Your assignment: Copy out each line of the material in which the word "DGNB" appears.

Exercise data:
┌──
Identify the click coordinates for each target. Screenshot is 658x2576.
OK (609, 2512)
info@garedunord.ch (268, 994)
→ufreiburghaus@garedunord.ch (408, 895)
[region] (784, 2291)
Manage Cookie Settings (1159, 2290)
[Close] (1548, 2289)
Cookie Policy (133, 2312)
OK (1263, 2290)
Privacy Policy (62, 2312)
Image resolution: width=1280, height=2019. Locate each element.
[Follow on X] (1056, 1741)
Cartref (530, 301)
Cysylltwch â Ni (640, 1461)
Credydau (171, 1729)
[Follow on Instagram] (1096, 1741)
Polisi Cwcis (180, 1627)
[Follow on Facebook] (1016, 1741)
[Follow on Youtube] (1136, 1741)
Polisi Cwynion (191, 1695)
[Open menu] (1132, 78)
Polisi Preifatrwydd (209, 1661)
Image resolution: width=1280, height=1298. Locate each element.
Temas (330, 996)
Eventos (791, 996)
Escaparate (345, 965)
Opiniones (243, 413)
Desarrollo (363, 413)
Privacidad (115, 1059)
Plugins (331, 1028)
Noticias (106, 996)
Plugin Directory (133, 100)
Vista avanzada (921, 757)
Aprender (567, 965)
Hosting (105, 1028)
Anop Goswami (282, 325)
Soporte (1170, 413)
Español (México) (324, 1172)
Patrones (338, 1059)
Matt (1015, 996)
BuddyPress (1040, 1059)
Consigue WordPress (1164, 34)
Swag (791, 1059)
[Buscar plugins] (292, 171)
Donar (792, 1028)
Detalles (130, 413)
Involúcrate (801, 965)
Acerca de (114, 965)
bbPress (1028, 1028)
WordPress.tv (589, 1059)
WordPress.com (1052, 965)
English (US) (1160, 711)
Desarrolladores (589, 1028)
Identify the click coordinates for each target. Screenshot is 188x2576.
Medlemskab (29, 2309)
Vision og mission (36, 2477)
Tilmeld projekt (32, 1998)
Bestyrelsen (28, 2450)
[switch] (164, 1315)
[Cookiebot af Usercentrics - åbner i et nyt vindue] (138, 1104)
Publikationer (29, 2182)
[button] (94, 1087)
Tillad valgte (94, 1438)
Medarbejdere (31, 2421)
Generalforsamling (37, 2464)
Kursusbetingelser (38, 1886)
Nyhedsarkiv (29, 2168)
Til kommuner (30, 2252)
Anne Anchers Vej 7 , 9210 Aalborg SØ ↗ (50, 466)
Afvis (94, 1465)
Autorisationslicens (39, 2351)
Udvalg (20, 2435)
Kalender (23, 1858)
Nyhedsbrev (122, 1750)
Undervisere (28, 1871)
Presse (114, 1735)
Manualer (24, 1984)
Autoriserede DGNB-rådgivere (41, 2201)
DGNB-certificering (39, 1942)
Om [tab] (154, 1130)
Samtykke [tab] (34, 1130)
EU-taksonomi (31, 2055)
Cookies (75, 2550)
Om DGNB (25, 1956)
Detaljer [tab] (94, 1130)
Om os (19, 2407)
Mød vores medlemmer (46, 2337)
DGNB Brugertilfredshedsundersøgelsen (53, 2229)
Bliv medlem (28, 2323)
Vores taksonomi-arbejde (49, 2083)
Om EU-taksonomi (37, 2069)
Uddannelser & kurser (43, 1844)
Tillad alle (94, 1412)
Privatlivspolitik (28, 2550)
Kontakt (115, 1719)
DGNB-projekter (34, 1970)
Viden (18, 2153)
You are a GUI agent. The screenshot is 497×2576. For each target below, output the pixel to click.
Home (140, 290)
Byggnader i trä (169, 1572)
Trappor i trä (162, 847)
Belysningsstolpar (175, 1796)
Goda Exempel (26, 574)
└──
Your solution:
Autoriserede DGNB-rådgivere (41, 2201)
DGNB-certificering (39, 1942)
Om DGNB (25, 1956)
DGNB Brugertilfredshedsundersøgelsen (53, 2229)
DGNB-projekter (34, 1970)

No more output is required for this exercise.